====== Source data

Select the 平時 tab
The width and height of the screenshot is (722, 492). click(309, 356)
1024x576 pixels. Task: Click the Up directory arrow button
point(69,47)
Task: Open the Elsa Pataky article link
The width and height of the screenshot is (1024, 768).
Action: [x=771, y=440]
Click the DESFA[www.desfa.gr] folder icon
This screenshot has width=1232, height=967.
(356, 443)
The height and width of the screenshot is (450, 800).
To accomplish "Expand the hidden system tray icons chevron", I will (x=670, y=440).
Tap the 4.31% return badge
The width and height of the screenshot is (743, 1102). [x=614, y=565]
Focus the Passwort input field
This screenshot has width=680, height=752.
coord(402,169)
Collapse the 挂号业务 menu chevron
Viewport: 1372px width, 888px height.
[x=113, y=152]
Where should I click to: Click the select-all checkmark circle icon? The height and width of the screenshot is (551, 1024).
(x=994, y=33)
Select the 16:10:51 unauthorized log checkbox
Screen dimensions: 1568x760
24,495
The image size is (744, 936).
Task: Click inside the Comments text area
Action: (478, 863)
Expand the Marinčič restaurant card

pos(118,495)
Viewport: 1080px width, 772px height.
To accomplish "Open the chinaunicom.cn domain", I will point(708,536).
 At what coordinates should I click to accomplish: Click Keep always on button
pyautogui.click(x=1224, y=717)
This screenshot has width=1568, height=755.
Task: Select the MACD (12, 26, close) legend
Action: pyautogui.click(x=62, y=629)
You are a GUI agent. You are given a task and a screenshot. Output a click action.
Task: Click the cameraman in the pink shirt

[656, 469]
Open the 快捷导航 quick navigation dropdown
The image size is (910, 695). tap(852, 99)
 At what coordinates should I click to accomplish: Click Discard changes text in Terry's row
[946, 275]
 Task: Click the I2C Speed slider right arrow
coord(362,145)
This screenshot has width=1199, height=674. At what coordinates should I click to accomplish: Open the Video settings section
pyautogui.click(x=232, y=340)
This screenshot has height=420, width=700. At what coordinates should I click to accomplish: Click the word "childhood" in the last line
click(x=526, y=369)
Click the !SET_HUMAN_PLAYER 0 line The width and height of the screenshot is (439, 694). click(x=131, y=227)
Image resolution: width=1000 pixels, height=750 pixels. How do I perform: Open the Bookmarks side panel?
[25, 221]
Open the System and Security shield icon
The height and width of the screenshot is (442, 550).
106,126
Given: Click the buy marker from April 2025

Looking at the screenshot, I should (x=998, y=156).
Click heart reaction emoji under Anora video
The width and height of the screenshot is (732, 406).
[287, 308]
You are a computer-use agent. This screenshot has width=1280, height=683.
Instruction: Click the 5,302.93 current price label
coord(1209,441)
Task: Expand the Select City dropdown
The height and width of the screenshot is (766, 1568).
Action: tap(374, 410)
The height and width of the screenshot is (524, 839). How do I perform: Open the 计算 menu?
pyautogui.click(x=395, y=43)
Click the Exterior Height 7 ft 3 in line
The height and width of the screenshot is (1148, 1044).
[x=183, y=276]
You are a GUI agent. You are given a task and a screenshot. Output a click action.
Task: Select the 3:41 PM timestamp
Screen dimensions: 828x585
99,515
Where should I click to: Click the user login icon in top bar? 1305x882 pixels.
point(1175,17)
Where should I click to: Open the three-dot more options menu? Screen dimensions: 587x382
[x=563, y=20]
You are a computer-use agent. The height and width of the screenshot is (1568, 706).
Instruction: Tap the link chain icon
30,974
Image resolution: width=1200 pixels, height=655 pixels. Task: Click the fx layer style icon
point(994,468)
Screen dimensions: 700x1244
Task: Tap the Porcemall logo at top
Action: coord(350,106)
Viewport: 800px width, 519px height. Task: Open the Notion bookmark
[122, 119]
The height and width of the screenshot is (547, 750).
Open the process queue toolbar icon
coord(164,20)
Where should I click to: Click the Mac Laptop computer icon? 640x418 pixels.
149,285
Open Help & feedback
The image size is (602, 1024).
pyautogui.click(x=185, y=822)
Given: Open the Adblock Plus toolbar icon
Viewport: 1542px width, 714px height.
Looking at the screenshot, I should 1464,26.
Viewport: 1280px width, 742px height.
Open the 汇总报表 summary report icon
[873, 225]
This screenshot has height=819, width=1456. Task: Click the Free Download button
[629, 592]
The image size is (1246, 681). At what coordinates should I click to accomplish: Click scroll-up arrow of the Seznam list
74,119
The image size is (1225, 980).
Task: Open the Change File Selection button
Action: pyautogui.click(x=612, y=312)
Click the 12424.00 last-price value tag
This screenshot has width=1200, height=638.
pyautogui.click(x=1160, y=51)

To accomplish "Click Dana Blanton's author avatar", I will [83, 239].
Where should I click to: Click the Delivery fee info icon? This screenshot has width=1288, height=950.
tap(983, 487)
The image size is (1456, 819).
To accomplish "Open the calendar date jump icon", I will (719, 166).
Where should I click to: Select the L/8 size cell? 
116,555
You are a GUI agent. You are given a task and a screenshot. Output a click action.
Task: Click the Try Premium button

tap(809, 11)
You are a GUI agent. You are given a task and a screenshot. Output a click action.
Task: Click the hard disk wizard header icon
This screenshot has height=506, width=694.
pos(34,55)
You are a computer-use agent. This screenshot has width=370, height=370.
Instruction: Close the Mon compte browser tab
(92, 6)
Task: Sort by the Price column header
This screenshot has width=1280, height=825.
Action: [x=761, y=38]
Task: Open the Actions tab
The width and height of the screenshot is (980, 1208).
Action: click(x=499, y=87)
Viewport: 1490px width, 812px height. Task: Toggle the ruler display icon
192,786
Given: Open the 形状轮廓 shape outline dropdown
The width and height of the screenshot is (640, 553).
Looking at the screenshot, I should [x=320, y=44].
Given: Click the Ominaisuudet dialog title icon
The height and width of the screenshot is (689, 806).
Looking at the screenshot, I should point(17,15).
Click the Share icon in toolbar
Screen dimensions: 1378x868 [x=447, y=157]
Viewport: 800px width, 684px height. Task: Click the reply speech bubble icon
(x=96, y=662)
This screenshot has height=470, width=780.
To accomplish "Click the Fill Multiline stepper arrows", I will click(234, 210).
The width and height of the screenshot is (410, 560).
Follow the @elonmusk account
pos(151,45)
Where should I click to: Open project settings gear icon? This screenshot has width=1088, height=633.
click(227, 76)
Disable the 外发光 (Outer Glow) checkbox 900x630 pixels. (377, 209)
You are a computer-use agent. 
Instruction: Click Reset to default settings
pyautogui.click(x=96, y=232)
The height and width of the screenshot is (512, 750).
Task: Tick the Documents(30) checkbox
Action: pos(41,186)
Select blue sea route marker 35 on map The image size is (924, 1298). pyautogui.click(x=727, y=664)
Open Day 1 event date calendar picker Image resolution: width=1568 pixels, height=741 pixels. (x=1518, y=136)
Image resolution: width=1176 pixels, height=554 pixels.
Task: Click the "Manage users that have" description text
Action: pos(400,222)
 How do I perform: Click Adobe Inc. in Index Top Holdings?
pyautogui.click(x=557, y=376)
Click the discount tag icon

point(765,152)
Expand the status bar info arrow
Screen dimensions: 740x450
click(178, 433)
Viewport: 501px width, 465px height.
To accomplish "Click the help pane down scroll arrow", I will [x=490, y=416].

============

» **The task**
Please go over the data above and copy each line with "header" in it.

» **Finished exercise**
Task: Click the hard disk wizard header icon
Task: Sort by the Price column header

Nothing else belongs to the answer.